:: DOCUMENT EXCERPT

Part IDs use the @P{N} suffix: https://example.com/doc.pdf@P{1} is part 1 of that document.
List endpoints return {"notes": [...], "count": N}.
For the full breakdown of all response fields including similar, parts, and prev/next version navigation, see Reading the Output.
Errors
| Status | Meaning |
|---|---|
400 | Bad request — missing required fields, invalid parameters |
401 | Invalid or missing API key |
404 | Note not found |
429 | Rate limit exceeded |
What just happened?
You stored five sentences about Kate and indexed a 30-page PDF. No schema, no relationships, no entity extraction.
Then you searched with a question you'd never planned for — "booking flights for Kate" — and got back Kate's seat preference, the flight booking section of the travel policy, and a heads-up about the Boston Marathon. Three different sources, one query, zero configuration.
That's semantic memory. Your agent accumulates knowledge — notes, documents, conversations — and retrieves it by intent rather than by lookup key. The more you store, the more connections it finds. Memory that compounds.

::::
:: STORED DATA

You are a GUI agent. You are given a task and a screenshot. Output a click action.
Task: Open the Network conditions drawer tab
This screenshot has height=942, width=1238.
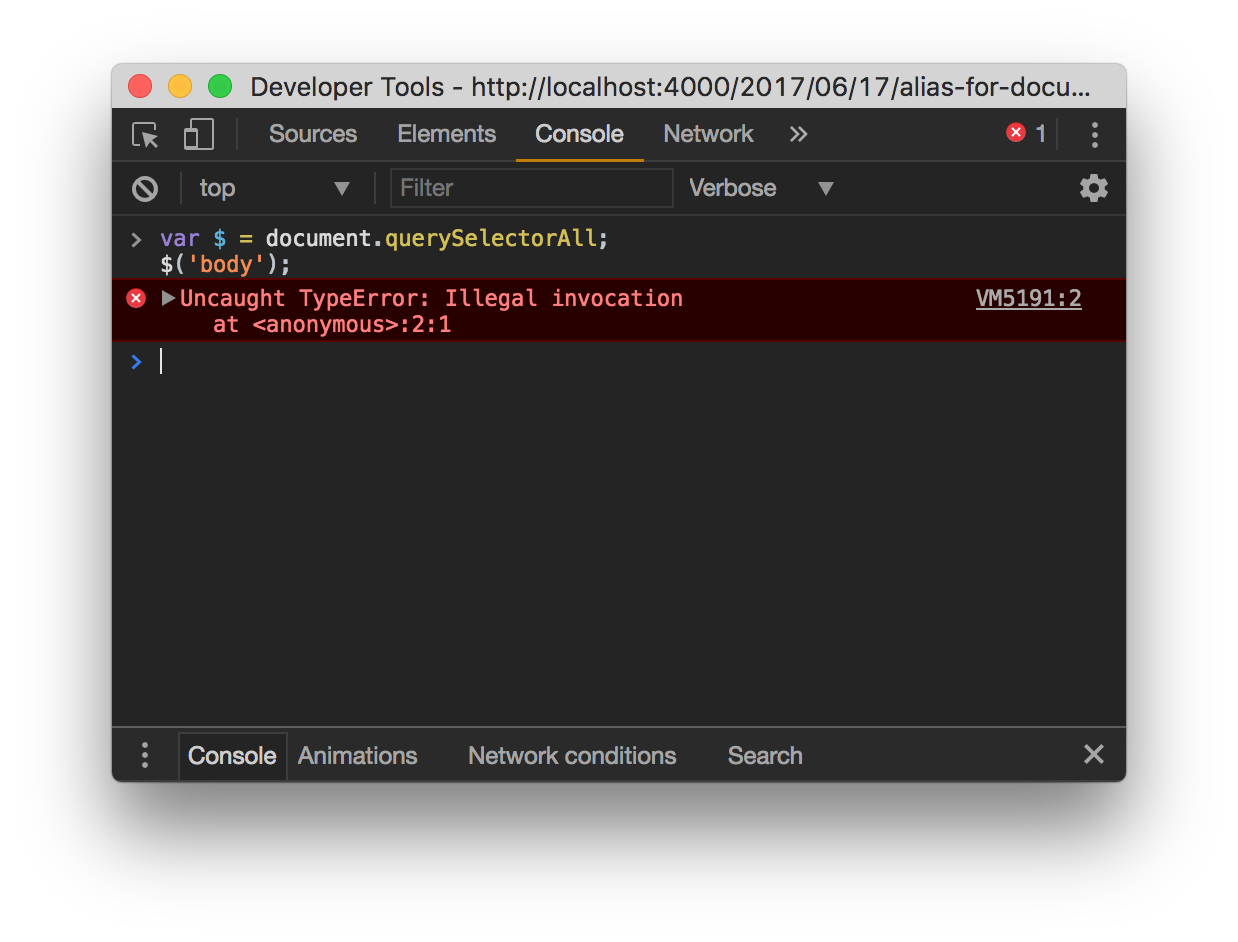click(572, 756)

::::

Can you extend the semantic memory API guide that comes before the data, picking up right after its final sentence, "Memory that compounds"?

> _RESPONSE_:
Everything here also works locally with the keep CLI — same engine, same semantic search, no network required. The REST API puts it all behind a single endpoint so your agents, apps, and workflows can use it at scale without managing embeddings, vector stores, or infrastructure.
Next steps
- Python SDK — Client library for Python applications
- Tagging — Structured tags, speech acts, and constrained vocabularies
- Versioning — How version history and parts work together
- Document Analysis — Deep dive on analyze and parts
- API Reference — Interactive OpenAPI documentation (download spec)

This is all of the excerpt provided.